● **YOUR GOAL**: Without including the images, transcribe each record precisely as it appears below.

[[ DATA FOR REVIEW, beginning ]]

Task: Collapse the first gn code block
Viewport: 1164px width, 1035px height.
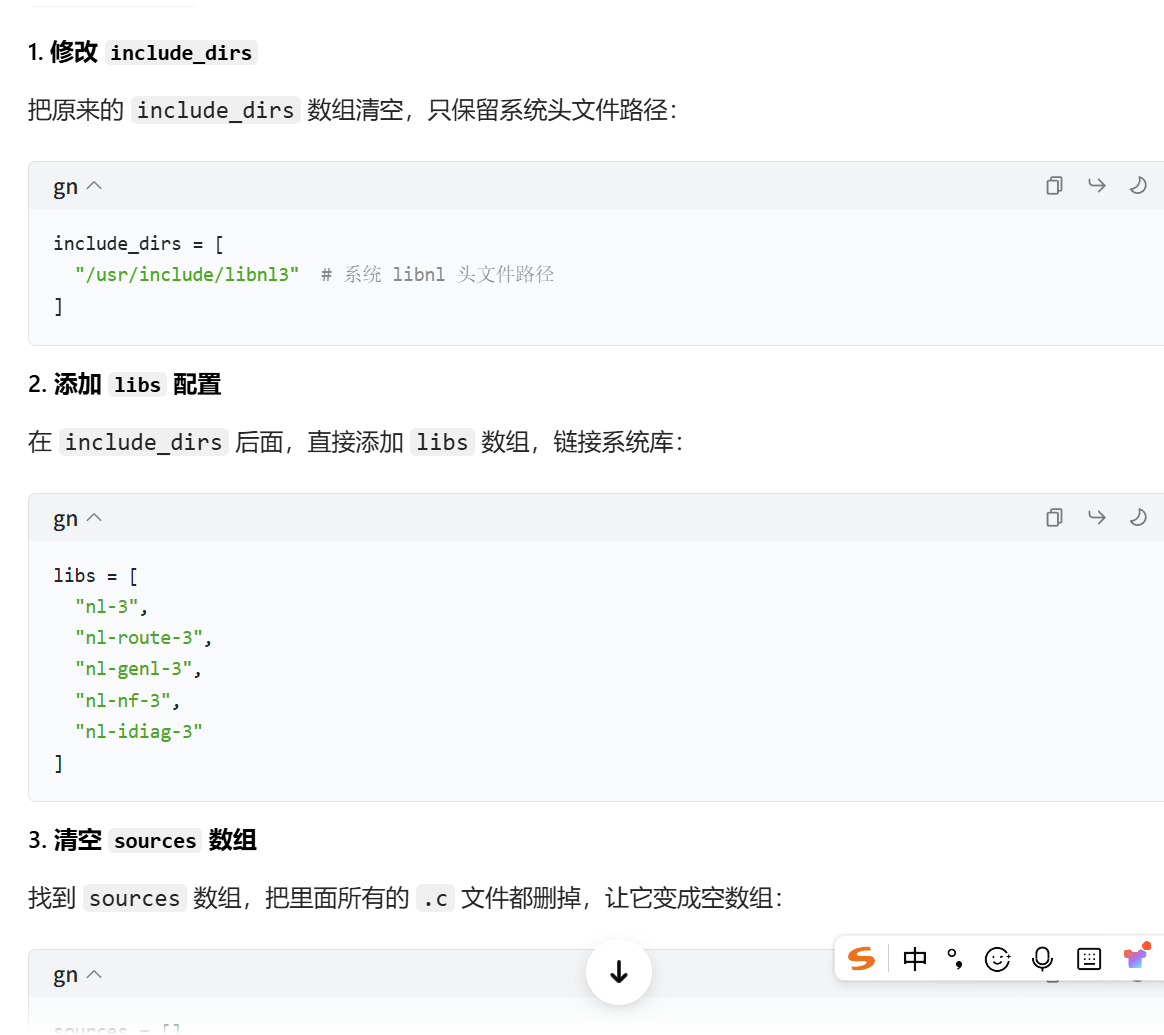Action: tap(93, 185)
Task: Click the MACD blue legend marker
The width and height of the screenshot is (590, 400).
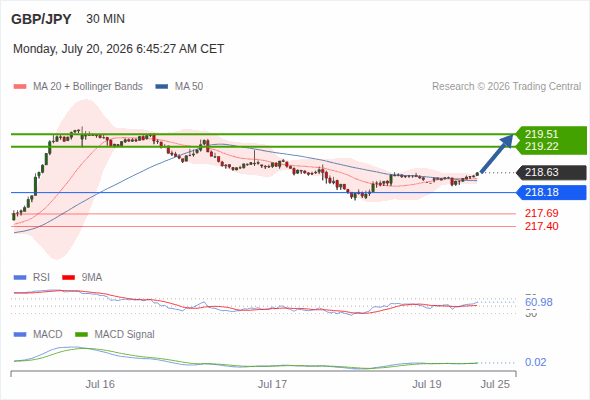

[[ DATA FOR REVIEW, end ]]

● **EXERCISE ANSWER**:
Task: Collapse the first gn code block
Viewport: 1164px width, 1035px height.
Action: tap(93, 185)
Task: Click the MACD blue legend marker
The width and height of the screenshot is (590, 400).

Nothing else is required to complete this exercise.